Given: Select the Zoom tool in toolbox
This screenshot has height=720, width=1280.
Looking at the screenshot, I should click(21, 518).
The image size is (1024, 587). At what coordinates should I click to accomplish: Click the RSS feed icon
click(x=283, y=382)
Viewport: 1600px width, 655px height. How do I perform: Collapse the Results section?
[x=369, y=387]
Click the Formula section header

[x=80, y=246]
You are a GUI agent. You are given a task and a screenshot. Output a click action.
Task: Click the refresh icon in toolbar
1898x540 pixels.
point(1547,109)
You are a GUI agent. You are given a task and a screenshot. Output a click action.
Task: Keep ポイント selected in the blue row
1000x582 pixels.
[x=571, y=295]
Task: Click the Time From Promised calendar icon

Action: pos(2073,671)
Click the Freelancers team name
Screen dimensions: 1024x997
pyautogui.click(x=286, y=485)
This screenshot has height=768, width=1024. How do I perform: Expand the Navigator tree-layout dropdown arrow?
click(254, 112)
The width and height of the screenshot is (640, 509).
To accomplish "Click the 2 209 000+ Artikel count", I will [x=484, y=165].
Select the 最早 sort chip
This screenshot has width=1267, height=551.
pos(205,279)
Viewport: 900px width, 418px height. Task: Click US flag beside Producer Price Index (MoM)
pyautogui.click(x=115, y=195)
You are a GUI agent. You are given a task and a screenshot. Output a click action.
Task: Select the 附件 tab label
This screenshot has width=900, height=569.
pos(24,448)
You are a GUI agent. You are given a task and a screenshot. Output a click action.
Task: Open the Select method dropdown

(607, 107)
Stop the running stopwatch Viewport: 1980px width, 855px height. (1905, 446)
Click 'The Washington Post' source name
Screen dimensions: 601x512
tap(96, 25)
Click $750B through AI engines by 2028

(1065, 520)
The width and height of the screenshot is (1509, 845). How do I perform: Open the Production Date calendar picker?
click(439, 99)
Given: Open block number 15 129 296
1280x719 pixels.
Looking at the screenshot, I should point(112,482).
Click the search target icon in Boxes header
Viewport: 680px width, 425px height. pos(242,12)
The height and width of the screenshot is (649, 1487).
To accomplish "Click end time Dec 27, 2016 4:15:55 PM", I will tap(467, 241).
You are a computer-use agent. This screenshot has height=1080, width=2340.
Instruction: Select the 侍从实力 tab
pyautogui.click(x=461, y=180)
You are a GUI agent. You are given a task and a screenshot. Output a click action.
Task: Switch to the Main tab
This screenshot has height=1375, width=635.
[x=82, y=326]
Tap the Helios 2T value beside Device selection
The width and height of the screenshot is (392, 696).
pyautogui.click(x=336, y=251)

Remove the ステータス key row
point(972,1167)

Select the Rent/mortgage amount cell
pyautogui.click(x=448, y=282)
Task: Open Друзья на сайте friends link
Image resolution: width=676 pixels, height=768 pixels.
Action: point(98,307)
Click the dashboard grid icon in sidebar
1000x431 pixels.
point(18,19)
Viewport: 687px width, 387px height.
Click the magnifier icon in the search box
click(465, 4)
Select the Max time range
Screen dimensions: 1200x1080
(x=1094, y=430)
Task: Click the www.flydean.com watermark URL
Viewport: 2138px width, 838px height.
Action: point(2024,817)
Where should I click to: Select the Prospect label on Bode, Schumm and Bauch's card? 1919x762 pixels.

※ ※ ※

**Required work**
From the records above, repeat exactly the lines from the one with "You are a computer-use" through the one with "Tap the Helios", both included.

**Response below**
You are a computer-use agent. This screenshot has height=1080, width=2340.
Instruction: Select the 侍从实力 tab
pyautogui.click(x=461, y=180)
You are a GUI agent. You are given a task and a screenshot. Output a click action.
Task: Switch to the Main tab
This screenshot has height=1375, width=635.
[x=82, y=326]
Tap the Helios 2T value beside Device selection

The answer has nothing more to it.